---------- Records provided ----------
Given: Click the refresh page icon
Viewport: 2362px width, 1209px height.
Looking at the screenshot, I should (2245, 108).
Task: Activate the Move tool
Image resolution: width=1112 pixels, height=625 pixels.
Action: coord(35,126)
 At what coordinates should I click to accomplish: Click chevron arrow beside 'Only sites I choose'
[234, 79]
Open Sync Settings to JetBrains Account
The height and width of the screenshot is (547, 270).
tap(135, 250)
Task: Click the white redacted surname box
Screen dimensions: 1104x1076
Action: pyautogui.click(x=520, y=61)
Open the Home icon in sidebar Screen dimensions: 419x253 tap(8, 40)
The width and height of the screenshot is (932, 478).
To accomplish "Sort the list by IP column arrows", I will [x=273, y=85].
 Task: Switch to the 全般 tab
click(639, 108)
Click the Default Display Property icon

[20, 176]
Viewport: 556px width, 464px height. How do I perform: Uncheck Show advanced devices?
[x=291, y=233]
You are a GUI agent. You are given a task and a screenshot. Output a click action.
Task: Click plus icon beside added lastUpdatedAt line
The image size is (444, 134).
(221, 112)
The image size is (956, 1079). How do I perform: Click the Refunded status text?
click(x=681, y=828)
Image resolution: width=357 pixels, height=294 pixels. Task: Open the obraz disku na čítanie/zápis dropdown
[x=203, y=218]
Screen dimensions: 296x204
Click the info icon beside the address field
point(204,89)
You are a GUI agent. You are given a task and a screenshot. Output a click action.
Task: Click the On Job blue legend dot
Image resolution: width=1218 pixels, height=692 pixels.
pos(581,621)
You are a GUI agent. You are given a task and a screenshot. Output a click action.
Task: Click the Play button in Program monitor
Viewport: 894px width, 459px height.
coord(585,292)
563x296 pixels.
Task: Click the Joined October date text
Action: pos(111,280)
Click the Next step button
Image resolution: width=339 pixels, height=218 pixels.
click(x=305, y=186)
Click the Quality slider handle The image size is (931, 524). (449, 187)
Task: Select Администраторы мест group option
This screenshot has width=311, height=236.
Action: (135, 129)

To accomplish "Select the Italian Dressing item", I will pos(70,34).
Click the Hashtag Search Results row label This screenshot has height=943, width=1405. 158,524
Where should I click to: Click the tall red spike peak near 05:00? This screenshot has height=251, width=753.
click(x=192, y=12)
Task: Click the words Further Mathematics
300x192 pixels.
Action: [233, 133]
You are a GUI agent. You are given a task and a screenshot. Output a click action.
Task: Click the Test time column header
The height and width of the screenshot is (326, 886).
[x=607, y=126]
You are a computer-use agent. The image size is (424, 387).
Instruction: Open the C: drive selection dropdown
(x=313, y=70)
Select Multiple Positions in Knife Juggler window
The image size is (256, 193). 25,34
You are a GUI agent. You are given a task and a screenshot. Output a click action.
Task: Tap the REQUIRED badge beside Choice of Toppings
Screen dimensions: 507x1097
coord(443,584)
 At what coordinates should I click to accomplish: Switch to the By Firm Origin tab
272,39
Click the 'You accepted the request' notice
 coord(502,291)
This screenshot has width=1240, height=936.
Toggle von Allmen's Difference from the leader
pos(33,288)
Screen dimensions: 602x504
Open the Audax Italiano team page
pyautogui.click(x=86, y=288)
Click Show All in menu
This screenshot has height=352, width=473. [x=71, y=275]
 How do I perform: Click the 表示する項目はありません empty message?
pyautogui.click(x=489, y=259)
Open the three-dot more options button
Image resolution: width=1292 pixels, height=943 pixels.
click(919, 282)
----------
■ Written task ■
Lay out every line of the rows above as a single numbered list, dropping the blank lines.

■ Solution for this exercise ■
1. Given: Click the refresh page icon
2. Viewport: 2362px width, 1209px height.
3. Looking at the screenshot, I should (2245, 108).
4. Task: Activate the Move tool
5. Image resolution: width=1112 pixels, height=625 pixels.
6. Action: coord(35,126)
7.  At what coordinates should I click to accomplish: Click chevron arrow beside 'Only sites I choose'
8. [234, 79]
9. Open Sync Settings to JetBrains Account
10. The height and width of the screenshot is (547, 270).
11. tap(135, 250)
12. Task: Click the white redacted surname box
13. Screen dimensions: 1104x1076
14. Action: pyautogui.click(x=520, y=61)
15. Open the Home icon in sidebar Screen dimensions: 419x253 tap(8, 40)
16. The width and height of the screenshot is (932, 478).
17. To accomplish "Sort the list by IP column arrows", I will [x=273, y=85].
18.  Task: Switch to the 全般 tab
19. click(639, 108)
20. Click the Default Display Property icon
21. [20, 176]
22. Viewport: 556px width, 464px height. How do I perform: Uncheck Show advanced devices?
23. [x=291, y=233]
24. You are a GUI agent. You are given a task and a screenshot. Output a click action.
25. Task: Click plus icon beside added lastUpdatedAt line
26. The image size is (444, 134).
27. (221, 112)
28. The image size is (956, 1079). How do I perform: Click the Refunded status text?
29. click(x=681, y=828)
30. Image resolution: width=357 pixels, height=294 pixels. Task: Open the obraz disku na čítanie/zápis dropdown
31. [x=203, y=218]
32. Screen dimensions: 296x204
33. Click the info icon beside the address field
34. point(204,89)
35. You are a GUI agent. You are given a task and a screenshot. Output a click action.
36. Task: Click the On Job blue legend dot
37. Image resolution: width=1218 pixels, height=692 pixels.
38. pos(581,621)
39. You are a GUI agent. You are given a task and a screenshot. Output a click action.
40. Task: Click the Play button in Program monitor
41. Viewport: 894px width, 459px height.
42. coord(585,292)
43. 563x296 pixels.
44. Task: Click the Joined October date text
45. Action: pos(111,280)
46. Click the Next step button
47. Image resolution: width=339 pixels, height=218 pixels.
48. click(x=305, y=186)
49. Click the Quality slider handle The image size is (931, 524). (449, 187)
50. Task: Select Администраторы мест group option
51. This screenshot has width=311, height=236.
52. Action: (135, 129)
53. To accomplish "Select the Italian Dressing item", I will pos(70,34).
54. Click the Hashtag Search Results row label This screenshot has height=943, width=1405. 158,524
55. Where should I click to: Click the tall red spike peak near 05:00? This screenshot has height=251, width=753.
56. click(x=192, y=12)
57. Task: Click the words Further Mathematics
58. 300x192 pixels.
59. Action: [233, 133]
60. You are a GUI agent. You are given a task and a screenshot. Output a click action.
61. Task: Click the Test time column header
62. The height and width of the screenshot is (326, 886).
63. [x=607, y=126]
64. You are a computer-use agent. The image size is (424, 387).
65. Instruction: Open the C: drive selection dropdown
66. (x=313, y=70)
67. Select Multiple Positions in Knife Juggler window
68. The image size is (256, 193). 25,34
69. You are a GUI agent. You are given a task and a screenshot. Output a click action.
70. Task: Tap the REQUIRED badge beside Choice of Toppings
71. Screen dimensions: 507x1097
72. coord(443,584)
73.  At what coordinates should I click to accomplish: Switch to the By Firm Origin tab
74. 272,39
75. Click the 'You accepted the request' notice
76.  coord(502,291)
77. This screenshot has width=1240, height=936.
78. Toggle von Allmen's Difference from the leader
79. pos(33,288)
80. Screen dimensions: 602x504
81. Open the Audax Italiano team page
82. pyautogui.click(x=86, y=288)
83. Click Show All in menu
84. This screenshot has height=352, width=473. [x=71, y=275]
85.  How do I perform: Click the 表示する項目はありません empty message?
86. pyautogui.click(x=489, y=259)
87. Open the three-dot more options button
88. Image resolution: width=1292 pixels, height=943 pixels.
89. click(919, 282)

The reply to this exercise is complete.